**REQUIRED TASK:**
Reproduce verbatim the lines of the listing from the line containing "Close the Pseudocode-A tab" through the line containing "Action: (180, 259)", both included, leaving out the pictures.

**EXTRACTED INFORMATION:**

** Begin **

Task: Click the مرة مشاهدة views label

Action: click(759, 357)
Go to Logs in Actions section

** End **
** Begin **

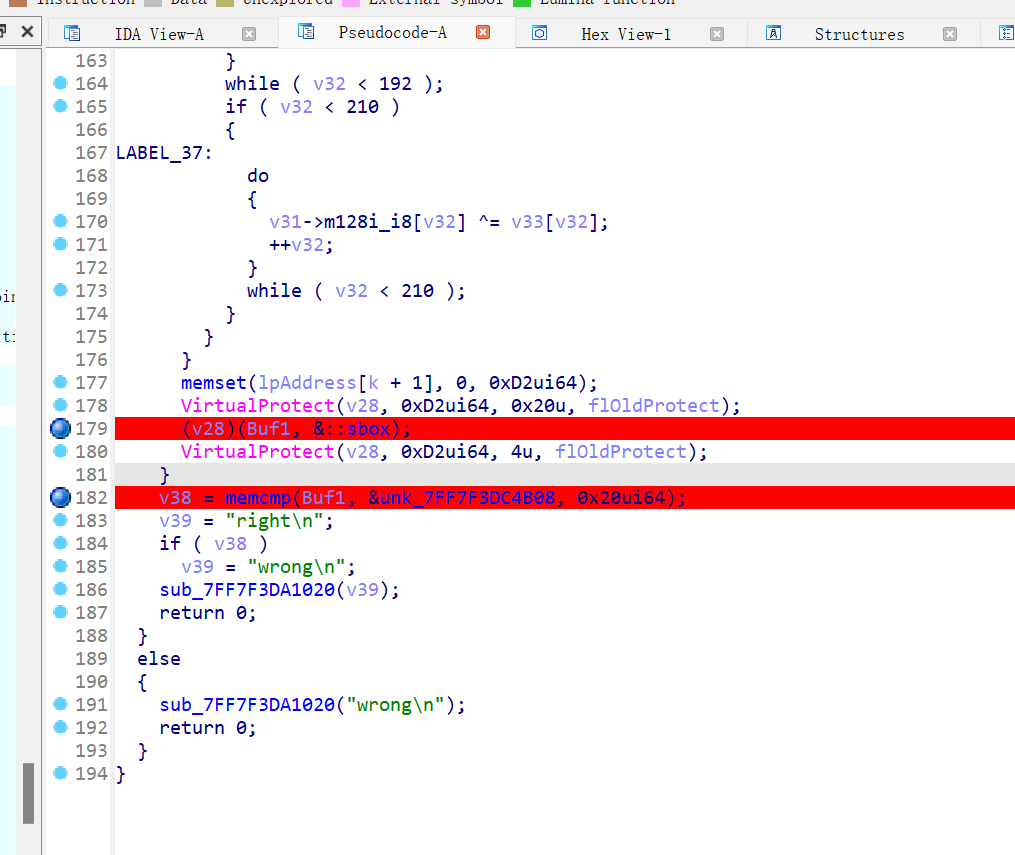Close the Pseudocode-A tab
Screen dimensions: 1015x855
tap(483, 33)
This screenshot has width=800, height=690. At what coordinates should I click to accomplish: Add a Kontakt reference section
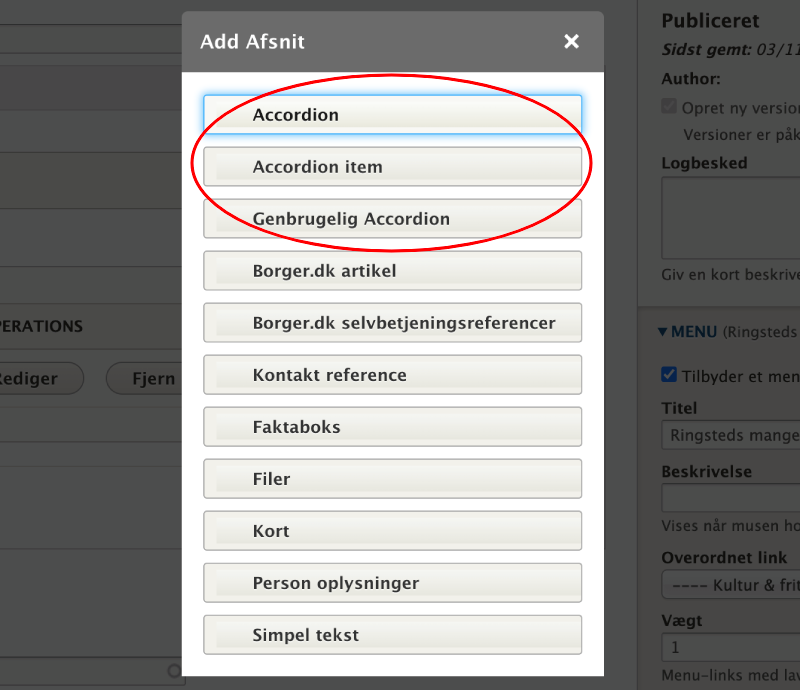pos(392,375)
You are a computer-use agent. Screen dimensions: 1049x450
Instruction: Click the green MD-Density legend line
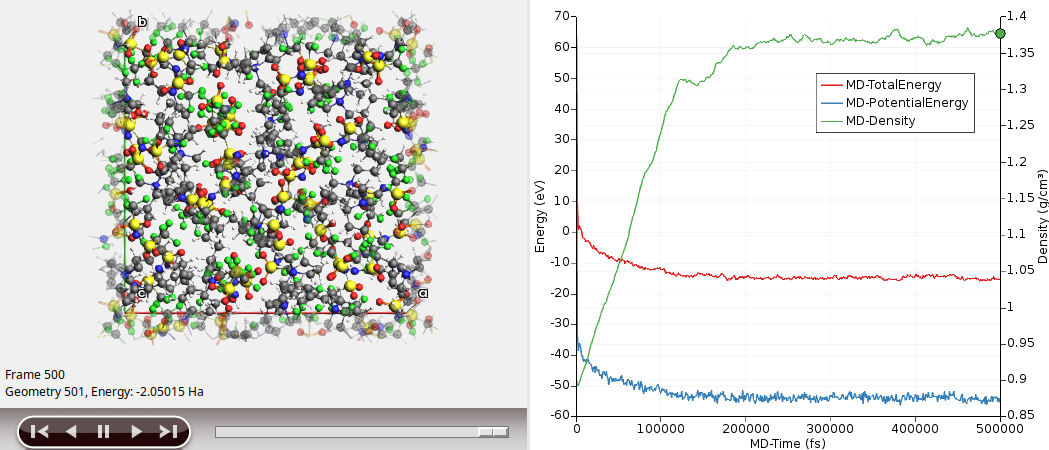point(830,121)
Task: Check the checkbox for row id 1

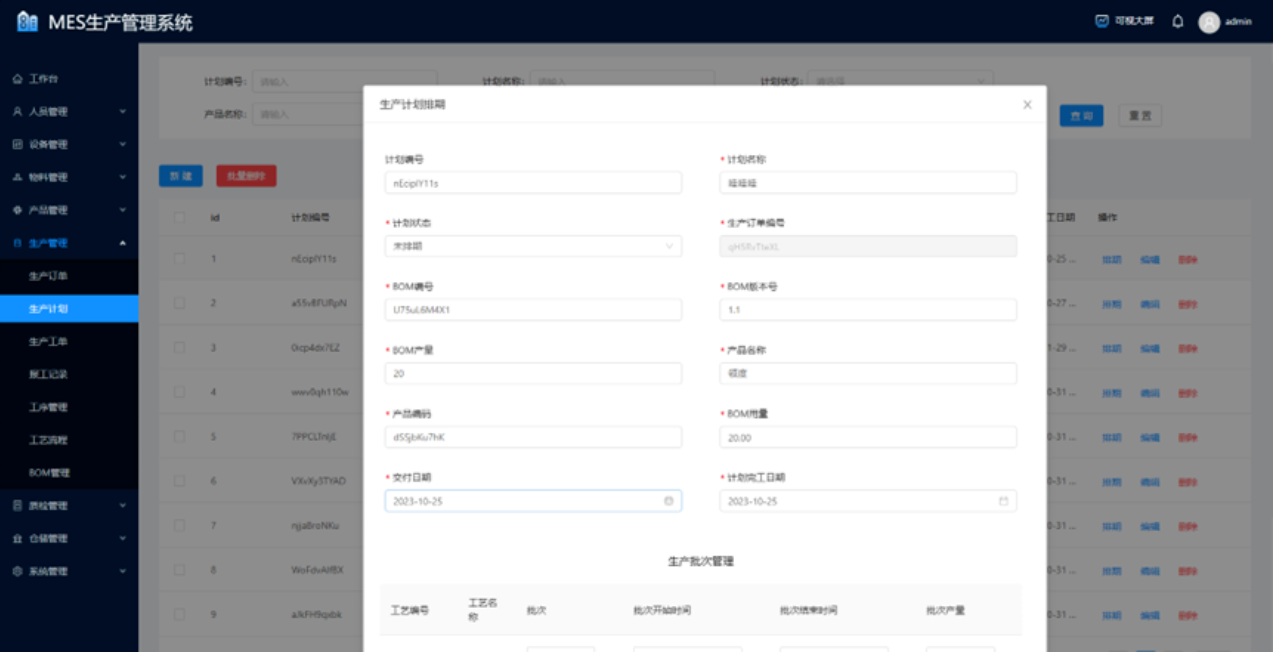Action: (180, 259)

** End **

**EXERCISE RESPONSE:**
Close the Pseudocode-A tab
Screen dimensions: 1015x855
tap(483, 33)
This screenshot has width=800, height=690. At what coordinates should I click to accomplish: Add a Kontakt reference section
pos(392,375)
You are a computer-use agent. Screen dimensions: 1049x450
Instruction: Click the green MD-Density legend line
point(830,121)
Task: Check the checkbox for row id 1

Action: (180, 259)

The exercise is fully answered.